Recorded data:
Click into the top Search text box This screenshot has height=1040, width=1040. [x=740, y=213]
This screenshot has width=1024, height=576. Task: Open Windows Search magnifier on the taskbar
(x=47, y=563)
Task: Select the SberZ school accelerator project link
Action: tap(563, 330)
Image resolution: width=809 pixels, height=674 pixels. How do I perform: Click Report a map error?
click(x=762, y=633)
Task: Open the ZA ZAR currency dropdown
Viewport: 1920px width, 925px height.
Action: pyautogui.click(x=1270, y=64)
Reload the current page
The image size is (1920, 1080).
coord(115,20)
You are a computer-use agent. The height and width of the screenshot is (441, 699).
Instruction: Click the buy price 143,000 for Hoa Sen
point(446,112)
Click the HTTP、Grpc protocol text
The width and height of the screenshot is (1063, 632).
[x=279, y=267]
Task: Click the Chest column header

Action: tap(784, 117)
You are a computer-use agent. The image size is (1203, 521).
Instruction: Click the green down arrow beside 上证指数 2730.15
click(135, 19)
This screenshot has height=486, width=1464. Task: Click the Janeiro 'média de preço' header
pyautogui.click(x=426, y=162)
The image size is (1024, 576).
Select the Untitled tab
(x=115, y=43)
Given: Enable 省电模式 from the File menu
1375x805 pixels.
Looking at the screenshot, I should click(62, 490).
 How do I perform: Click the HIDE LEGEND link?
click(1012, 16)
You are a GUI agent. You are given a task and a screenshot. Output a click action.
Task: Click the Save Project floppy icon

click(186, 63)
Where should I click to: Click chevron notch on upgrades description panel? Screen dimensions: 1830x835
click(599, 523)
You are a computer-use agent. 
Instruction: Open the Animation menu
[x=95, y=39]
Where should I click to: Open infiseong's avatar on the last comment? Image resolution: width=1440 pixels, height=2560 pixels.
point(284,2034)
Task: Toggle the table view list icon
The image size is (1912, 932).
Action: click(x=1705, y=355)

Exercise goal:
Reply with the number of lines in the entries that hold the word "agent", and add no other words.

Output below:
4